Parallel Comput – () Cited by: 1. An efficient parallel algorithm with application to computational fluid dynamics Article in Computers & Mathematics with Applications 45(1) January with 9 Reads How we measure 'reads'. In McNally [Fast parallel algorithms for tri-diagonal symmetric Toeplitz systems, MCS Thesis, University of New Brunswick, Saint John, ], an m processor Split & Correct algorithm.
Where are the parallel algorithms? by ROBERT G. VOIGT Institute for Computer Applications in Science and Engineering Hampton, Virginia ABSTRACT Four paradigms that can be useful in developing parallel algorithms are computa tional complexity analysis, changing the order of computation, asynchronous computation, and divide and conquer.The Parallel Diagonal Dominant (PDD) algorithm is a highly efficient, ideally scalable tridiagonal solver.

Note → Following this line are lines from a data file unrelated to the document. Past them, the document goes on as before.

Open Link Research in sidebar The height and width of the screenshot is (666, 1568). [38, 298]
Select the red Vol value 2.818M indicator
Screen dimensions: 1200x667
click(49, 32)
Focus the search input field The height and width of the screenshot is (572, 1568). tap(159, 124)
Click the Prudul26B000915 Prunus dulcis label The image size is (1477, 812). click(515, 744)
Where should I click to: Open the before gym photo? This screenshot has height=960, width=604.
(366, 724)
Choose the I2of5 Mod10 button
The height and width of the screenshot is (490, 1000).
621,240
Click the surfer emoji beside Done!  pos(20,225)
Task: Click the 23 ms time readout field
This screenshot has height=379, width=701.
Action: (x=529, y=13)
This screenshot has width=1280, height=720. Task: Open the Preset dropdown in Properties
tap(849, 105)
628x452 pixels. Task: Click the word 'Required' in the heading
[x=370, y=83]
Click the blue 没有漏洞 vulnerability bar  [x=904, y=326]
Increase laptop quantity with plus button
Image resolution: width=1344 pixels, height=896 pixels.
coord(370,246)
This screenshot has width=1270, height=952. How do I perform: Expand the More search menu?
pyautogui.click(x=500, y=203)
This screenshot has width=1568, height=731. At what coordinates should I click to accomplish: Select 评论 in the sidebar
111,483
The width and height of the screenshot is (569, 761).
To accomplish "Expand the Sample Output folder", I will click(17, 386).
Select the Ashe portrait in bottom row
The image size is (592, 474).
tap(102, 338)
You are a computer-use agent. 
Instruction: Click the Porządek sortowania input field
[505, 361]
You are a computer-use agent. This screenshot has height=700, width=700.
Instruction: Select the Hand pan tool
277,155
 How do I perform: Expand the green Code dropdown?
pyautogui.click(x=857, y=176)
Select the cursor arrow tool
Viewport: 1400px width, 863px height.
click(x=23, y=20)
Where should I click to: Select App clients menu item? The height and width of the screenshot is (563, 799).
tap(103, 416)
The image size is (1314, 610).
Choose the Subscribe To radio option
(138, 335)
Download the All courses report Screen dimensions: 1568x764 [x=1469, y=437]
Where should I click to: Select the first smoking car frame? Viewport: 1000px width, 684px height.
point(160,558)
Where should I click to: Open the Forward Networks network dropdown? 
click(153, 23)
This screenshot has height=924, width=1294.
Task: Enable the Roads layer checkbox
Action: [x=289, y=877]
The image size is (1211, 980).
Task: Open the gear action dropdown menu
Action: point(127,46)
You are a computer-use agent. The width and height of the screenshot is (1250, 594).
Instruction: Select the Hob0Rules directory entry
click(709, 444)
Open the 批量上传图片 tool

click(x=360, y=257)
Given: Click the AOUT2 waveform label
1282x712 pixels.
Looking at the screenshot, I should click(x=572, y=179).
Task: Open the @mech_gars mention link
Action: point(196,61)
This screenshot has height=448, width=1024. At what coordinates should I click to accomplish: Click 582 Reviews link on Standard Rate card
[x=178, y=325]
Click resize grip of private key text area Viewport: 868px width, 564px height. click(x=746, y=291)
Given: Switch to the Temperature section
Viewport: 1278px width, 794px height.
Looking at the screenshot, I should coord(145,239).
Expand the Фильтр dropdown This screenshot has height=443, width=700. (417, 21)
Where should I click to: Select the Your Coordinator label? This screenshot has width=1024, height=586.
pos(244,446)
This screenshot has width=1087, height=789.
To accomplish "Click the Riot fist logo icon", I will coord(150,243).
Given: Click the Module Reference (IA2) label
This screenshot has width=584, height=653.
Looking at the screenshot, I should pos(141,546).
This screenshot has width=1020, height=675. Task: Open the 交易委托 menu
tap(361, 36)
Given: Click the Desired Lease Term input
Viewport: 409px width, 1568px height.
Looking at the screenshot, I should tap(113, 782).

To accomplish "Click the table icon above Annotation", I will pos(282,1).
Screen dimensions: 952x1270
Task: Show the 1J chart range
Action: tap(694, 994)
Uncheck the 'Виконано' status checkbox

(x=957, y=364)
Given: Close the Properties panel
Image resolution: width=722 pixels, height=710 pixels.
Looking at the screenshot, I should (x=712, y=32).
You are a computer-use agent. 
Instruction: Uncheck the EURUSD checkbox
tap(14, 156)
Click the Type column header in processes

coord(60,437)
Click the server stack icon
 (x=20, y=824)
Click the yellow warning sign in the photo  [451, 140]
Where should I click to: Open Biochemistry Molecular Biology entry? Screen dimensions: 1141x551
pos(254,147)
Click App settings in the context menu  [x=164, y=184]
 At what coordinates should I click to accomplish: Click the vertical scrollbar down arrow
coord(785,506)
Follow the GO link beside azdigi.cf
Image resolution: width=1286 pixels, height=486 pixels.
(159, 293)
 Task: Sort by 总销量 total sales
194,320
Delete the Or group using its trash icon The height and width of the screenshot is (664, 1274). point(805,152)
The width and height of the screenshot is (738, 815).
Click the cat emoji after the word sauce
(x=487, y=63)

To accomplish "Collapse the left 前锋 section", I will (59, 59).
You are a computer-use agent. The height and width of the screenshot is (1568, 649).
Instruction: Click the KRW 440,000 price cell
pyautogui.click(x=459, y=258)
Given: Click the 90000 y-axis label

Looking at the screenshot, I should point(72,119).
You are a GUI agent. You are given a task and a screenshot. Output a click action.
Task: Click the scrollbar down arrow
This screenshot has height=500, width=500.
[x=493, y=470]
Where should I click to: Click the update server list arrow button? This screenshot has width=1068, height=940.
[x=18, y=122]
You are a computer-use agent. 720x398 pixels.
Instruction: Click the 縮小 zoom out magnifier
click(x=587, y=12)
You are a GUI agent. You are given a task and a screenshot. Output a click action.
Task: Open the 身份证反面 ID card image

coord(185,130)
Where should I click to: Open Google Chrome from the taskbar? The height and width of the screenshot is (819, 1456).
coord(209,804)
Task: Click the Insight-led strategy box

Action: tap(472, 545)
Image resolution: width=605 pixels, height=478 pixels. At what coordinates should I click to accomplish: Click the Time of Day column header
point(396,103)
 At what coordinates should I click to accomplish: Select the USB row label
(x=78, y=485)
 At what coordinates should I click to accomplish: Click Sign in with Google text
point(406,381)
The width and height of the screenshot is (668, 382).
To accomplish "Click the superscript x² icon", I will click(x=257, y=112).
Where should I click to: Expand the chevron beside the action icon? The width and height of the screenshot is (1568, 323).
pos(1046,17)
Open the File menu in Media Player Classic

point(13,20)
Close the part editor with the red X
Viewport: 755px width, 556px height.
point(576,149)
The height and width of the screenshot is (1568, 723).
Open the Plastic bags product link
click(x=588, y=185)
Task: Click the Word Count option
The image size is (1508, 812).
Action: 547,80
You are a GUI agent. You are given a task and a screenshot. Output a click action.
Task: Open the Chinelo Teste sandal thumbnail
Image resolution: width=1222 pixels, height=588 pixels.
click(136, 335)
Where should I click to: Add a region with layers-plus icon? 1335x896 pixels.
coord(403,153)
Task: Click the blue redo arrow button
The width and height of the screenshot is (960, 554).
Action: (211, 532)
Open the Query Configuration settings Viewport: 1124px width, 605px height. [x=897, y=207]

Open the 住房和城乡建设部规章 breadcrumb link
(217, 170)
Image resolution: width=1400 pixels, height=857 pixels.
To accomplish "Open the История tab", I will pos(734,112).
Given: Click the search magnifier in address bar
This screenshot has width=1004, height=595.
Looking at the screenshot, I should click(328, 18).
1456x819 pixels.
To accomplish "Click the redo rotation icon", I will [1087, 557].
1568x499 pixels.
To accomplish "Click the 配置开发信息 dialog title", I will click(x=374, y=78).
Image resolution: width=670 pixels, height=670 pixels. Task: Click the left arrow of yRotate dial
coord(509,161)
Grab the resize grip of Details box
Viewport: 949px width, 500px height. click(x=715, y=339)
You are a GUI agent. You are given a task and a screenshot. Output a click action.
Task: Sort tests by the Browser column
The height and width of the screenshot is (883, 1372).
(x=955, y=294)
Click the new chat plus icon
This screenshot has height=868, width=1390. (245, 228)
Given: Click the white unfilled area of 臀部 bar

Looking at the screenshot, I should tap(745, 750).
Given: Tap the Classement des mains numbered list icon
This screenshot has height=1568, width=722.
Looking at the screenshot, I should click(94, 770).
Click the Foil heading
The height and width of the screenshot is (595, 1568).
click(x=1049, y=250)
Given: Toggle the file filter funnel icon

Applications and Accuracy of the Parallel Diagonal Dominant Algorithm [Xian-He Sun] on *FREE* shipping on qualifying offers. Parallel Thomas Algorithm, High-order Formulas, Compact Schemes.Parallel algorithms Made Easy The complexity of today's applications coupled with the widespread use of parallel computing has made the design and analysis of parallel algorithms topics of growing interest.
This volume fills a need in the field for an introductory treatment of parallel algorithms-appropriate even at the undergraduate level, where no other textbooks on the subject s: 1.